> **Assigned task**:
Copy exactly, and copy nothing else: the line that contains "This screenshot has" and all lines after it in the listing, without pictures.

> **Data under study**:
*** Begin section ***

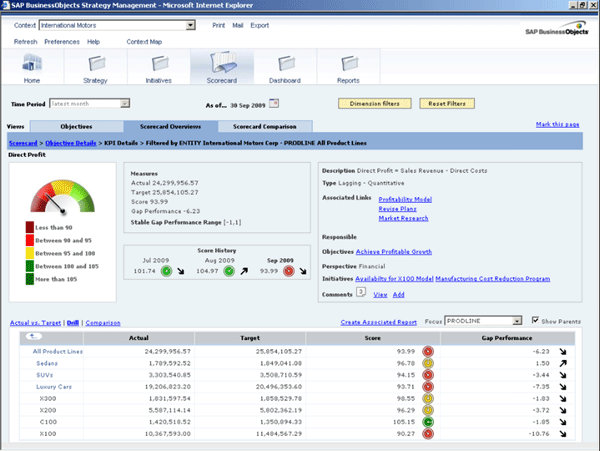Viewport: 600px width, 451px height.
Task: Open the Time Period dropdown
Action: click(x=126, y=103)
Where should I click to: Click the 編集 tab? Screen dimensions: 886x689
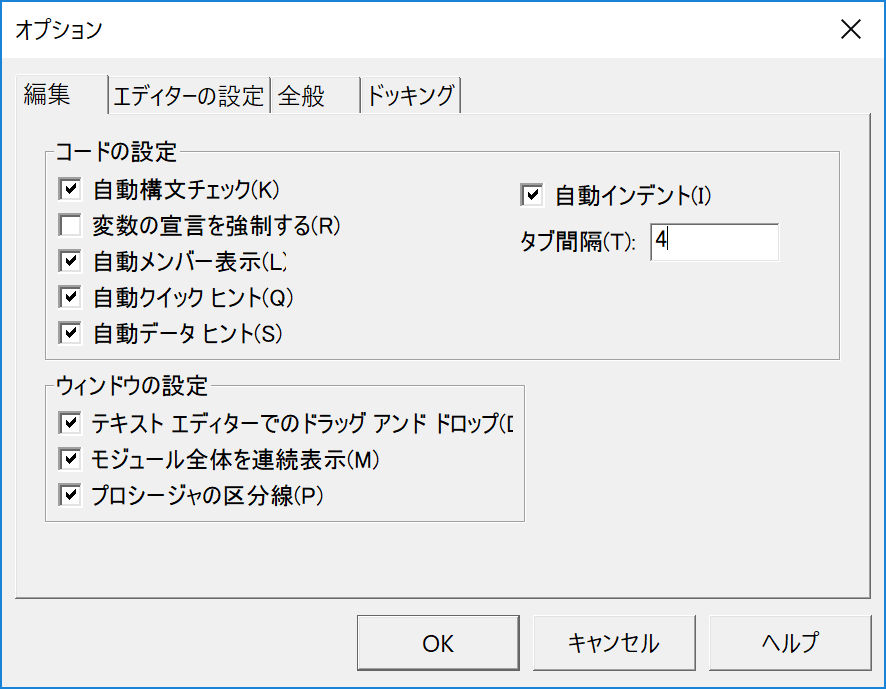(x=49, y=95)
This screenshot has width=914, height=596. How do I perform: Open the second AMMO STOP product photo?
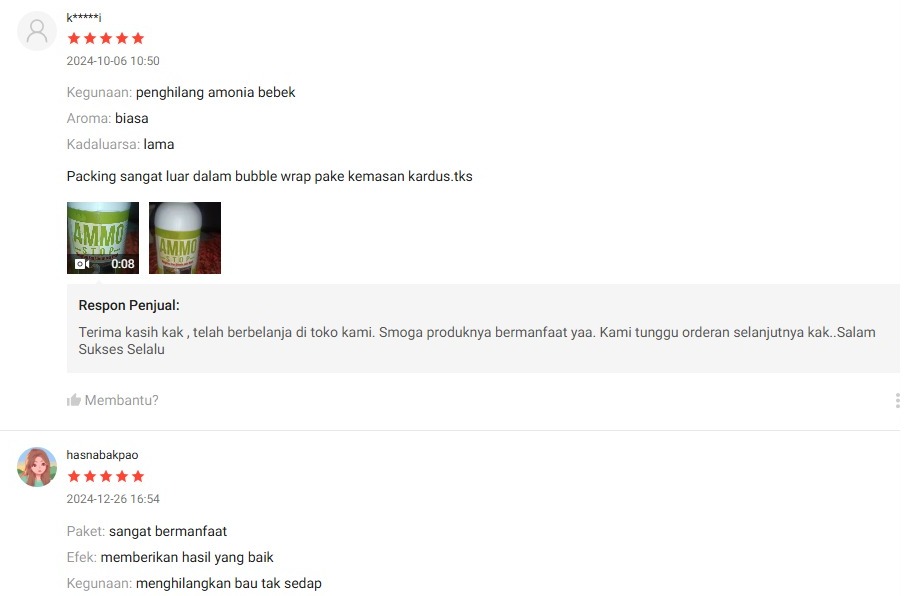click(x=185, y=238)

*** End section ***

> **Solution for this exercise**:
This screenshot has width=914, height=596. How do I perform: Open the second AMMO STOP product photo?
click(x=185, y=238)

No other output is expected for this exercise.